Zing Forum

Reading

ASEM: Enabling Self-Evolving Memory Systems for Large Language Model Agents

ASEM is a five-stage memory framework that enables LLM agents to maintain a living knowledge network across conversations and achieve true self-evolution capabilities through structured organization, reinforcement learning operations, and value-aware retrieval.

LLM智能体记忆系统强化学习RAG自我进化持续学习
Published 2026-04-04 22:15Recent activity 2026-04-04 22:18Estimated read 6 min
ASEM: Enabling Self-Evolving Memory Systems for Large Language Model Agents
1

Section 01

[Introduction] ASEM: Enabling Self-Evolving Memory Systems for LLM Agents

ASEM (Agentic Self-Evolving Memory) is a five-stage memory framework designed to address the issues of knowledge freezing and inability to continuously learn in Large Language Model (LLM) agents. Through structured memory organization, reinforcement learning-driven management, and value-aware retrieval, ASEM allows agents to maintain a living knowledge network across conversations and achieve self-evolution. Its core innovations include multi-attribute atomic notes, a memory manager trained with GRPO, two-stage hybrid retrieval, etc., providing a new path for the practical deployment of LLM agents and research on continuous learning.

2

Section 02

Background: The Knowledge Freezing Dilemma of LLM Agents

Current LLM agents face the problem of knowledge being frozen in pre-trained parameters, with high fine-tuning costs that are difficult to execute frequently, and a lack of cross-conversation memory and experiential learning mechanisms. ASEM proposes keeping the underlying model frozen and achieving continuous learning and adaptation through an external memory bank and utility estimation to address this fundamental challenge.

3

Section 03

Core Method: ASEM's Five-Stage Memory Framework

ASEM's core is a five-stage memory framework:

  1. Multi-attribute Atomic Notes: Include original content, embedding vectors, keywords, and other metadata, supporting multi-dimensional retrieval;
  2. Reinforcement Learning-Driven Management: A memory manager trained with GRPO optimizes memory writing/organization/update strategies;
  3. Two-Stage Hybrid Retrieval: First recall semantically similar content, then perform value-aware reordering (evaluating the memory's help for the task);
  4. Non-parametric Utility Update: Use EMA to dynamically adjust memory utility, which is lightweight and effective;
  5. Plug-and-Play Inference Backend: Supports HuggingFace and LangChain; training uses HuggingFace exclusively.
4

Section 04

Technical Implementation: Code Structure and Workflow

ASEM codebase core modules:

  • asem/: Core functions such as memory management, retrieval, and utility estimation;
  • training/: GRPO training loop (training for memory manager and response agent);
  • eval/: Evaluation framework and baseline comparison;
  • configs/: Default hyperparameter configurations;
  • data/: Prompt words and benchmark test resources;
  • scripts/: Model download and performance analysis tools.
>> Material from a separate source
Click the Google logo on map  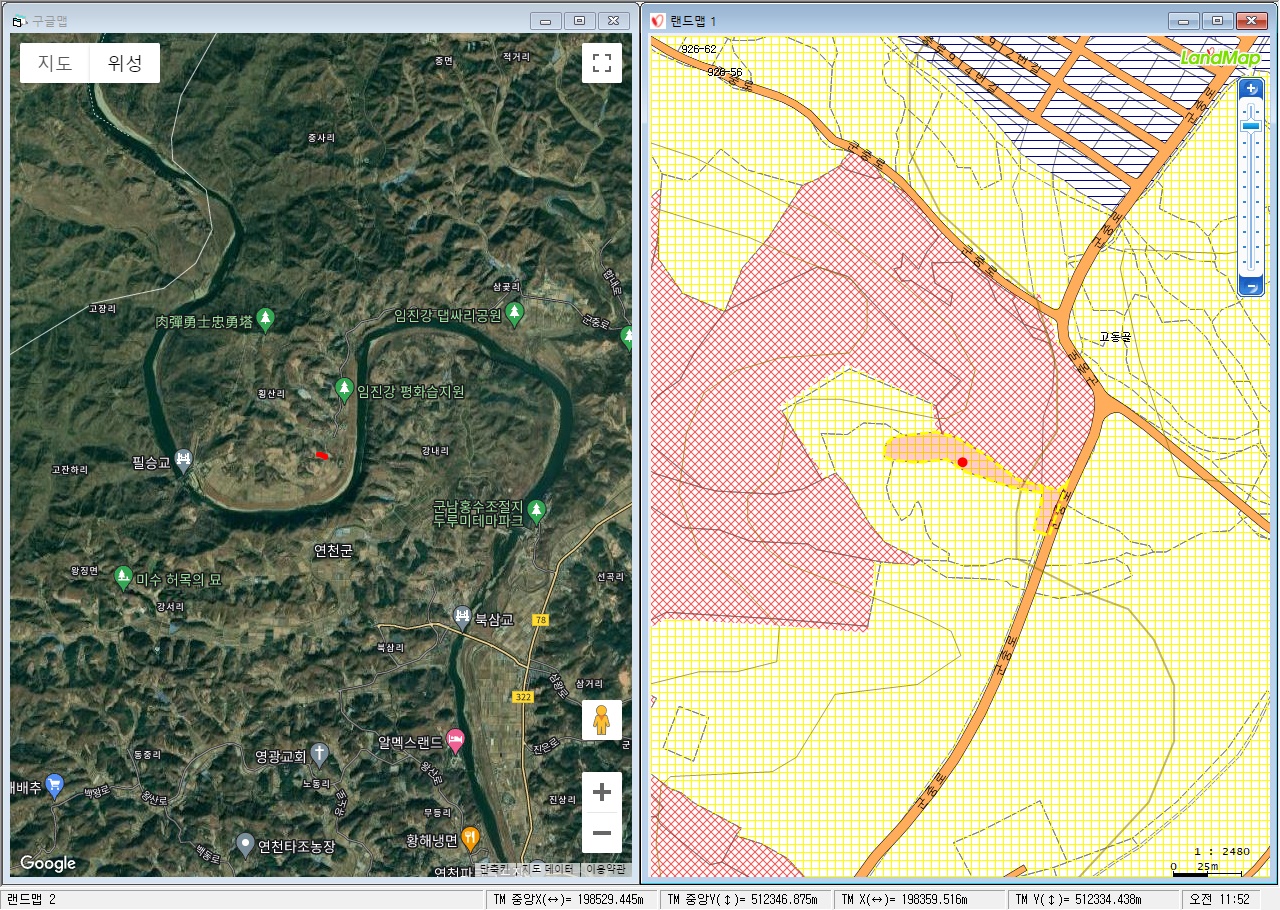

A complete training and evaluation workflow is provided, supporting benchmark testing, result generation, and manual evaluation.
5

Section 05

Practical Significance: Application Value in Enterprise and Research Fields

Enterprise applications: Agents remember user preferences/business rules/interaction history to provide personalized services (e.g., customer service remembering customer issues, programming assistants matching code styles); Research fields: Demonstrates the application of reinforcement learning in memory management, provides new ideas for continuous/lifelong learning, and non-parametric utility updates serve as a reference for lightweight design.

6

Section 06

Limitations and Future Directions

Limitations: Training the memory manager requires large amounts of data and computing resources, and the accuracy of utility estimation depends on task types; Future directions: Integrate advanced RAG technology, explore memory compression and summarization, and expand to multi-modal memory (images, audio, etc.).

7

Section 07

Conclusion: ASEM's Significant Progress

ASEM lays the foundation for the self-evolution of LLM agents through structured memory organization, reinforcement learning management, and value-aware retrieval. As LLM applications deepen, such memory frameworks will become key components in building intelligent and adaptive AI systems.